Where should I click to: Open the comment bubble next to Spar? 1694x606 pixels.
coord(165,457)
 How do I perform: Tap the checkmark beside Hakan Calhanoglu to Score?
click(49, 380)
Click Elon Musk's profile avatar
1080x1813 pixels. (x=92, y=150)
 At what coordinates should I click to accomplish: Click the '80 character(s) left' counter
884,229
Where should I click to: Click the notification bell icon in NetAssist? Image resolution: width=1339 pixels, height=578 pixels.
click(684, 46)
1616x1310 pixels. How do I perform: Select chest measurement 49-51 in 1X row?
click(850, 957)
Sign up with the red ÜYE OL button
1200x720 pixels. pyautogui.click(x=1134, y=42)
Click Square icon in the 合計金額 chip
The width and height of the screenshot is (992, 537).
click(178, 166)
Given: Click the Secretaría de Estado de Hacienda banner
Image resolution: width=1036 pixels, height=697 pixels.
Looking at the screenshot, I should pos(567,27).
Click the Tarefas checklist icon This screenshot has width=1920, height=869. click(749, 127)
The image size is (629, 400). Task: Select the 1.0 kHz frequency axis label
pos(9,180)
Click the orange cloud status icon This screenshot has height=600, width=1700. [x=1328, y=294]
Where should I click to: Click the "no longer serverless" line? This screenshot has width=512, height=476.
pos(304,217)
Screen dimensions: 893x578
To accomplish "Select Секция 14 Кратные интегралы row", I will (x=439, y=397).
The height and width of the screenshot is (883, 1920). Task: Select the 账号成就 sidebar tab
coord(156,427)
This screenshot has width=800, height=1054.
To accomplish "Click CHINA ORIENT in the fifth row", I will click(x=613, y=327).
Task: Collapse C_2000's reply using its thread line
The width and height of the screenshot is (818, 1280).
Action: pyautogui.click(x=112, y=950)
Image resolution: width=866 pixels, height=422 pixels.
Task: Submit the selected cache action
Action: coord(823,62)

····················

• To do
From the listing, copy each line containing the word "will".

• Solution below
To accomplish "Select Секция 14 Кратные интегралы row", I will (x=439, y=397).
To accomplish "Click CHINA ORIENT in the fifth row", I will click(x=613, y=327).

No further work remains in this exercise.